■ What you have to do ■
List every measurement in the geology passage below that is given in metric units, with its English-unit equivalent and what it measures.

■ Page extract ■
┌──

The northern end of the Bighorn Mountains is a northward-plunging anticline with steep limbs and a broad top (Richards 1955). A segment of this anticline is exposed in Bighorn Canyon. For 24 km (15 mi) upstream (south) from the Yellowtail Dam, Bighorn Lake bisects this massive anticline, displaying rocks that span more than 250 million years.
East of the recreation area, the sheer cliff face of the Pryor Mountains is the first in a series of major faults that were part of the uplift of the mountain range. The sedimentary rocks of the mountains were broken along nearly vertical planes. The North Pryor fault abruptly terminates the north end of the Pryor Mountains (Mapel et al. 1975). Maximum displacement on this fault is 610 m (2,000 ft). Upthrown on the south, the fault brings the Cretaceous Cloverly Formation (KJcm) on the north against the much older Madison Group (Mm) on the south (Mapel et al. 1975).
Both the Bighorn and Pryor mountains can be characterized as “fault-propagation folds,” after the model proposed by McConnell (1994). The differences between the two ranges are that in the Pryors, the fault makes it to the surface and cuts the steeply dipping beds along the mountain front. In the Bighorns, the faults do not make it to the surface, and there is a back thrust on the west side that produced the fold in the monocline area (David Lopez, geologist/independent consultant, written communication, January 31, 2011).
Between the Bighorn Mountains and Pryor Mountains is a structural basin, referred to as the Dry Head–Garvin Basin, in which mostly Triassic and lowermost Jurassic rocks are exposed (Mapel et al. 1975).
The combination of originally horizontal rock layers and later deformation has resulted in scenic displays of faulted and folded strata. Structural displays include a near-vertical fault at least 10 km (6 mi) long that strikes eastward across Bighorn Canyon (Richards 1955). This fault is easy to see: the north side of the fault, which includes a pillar of rock called “the Sentinel,” is about 60 m (200 ft) higher than the south side of the fault (National Park Service 2010a).
River Systems and Fluvial Landforms
Fluvial features at Bighorn Canyon National Recreation Area are related to segments of the Bighorn and Shoshone rivers, and the extreme lower reaches of numerous small streams that flow into the east and west sides of Bighorn Lake (Jacobs et al. 1996). Bighorn Canyon is geomorphically distinctive for at least three reasons: first, it formed via superimposition; second, it hosts entrenched meanders; and third, it contains ancient abandoned meanders.
Superimposition
Superimposition is the process by which a stream or drainage system—which originally developed on a cover of easily eroded rocks that has since eroded away— becomes established on a new surface and maintains its course, despite different rock types and structures encountered as it erodes downward. The present-day canyon of the Bighorn River cuts completely through resistant rocks such as the cliff-forming Madison Group (Mm), and structures such as folds of the Bighorn Mountains, without being diverted. Thus, in the process of creating the present-day Bighorn Canyon, the river’s course was “superimposed” on the rocks and the structurally uplifted features it encountered (Lopez 2007). Erosion itself occurred as a combination of chemical weathering (dissolution of limestone) and mechanical weathering (breakdown of rock along the riverbed by fluvially transported cobbles, pebbles, and sand grains) (Lopez 2007).

└──

■ Listing ■
┌──

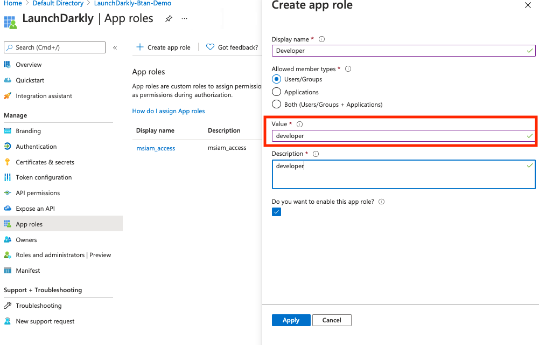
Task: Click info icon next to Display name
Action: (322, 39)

└──
┌──

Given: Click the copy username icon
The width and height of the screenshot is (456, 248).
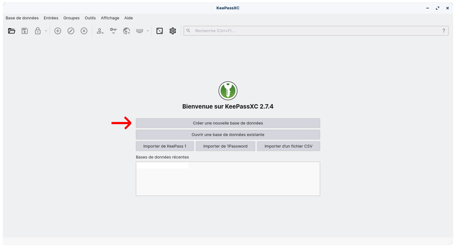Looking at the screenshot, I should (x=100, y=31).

└──

■ Answer to this task ■
- 24 km (15 mi): the stretch upstream (south) from the Yellowtail Dam along which Bighorn Lake bisects the anticline
- 610 m (2,000 ft): the maximum displacement on the North Pryor fault
- 10 km (6 mi): the minimum length of the near-vertical fault that strikes eastward across Bighorn Canyon
- 60 m (200 ft): how much higher the north side of that fault, which includes "the Sentinel," is than the south side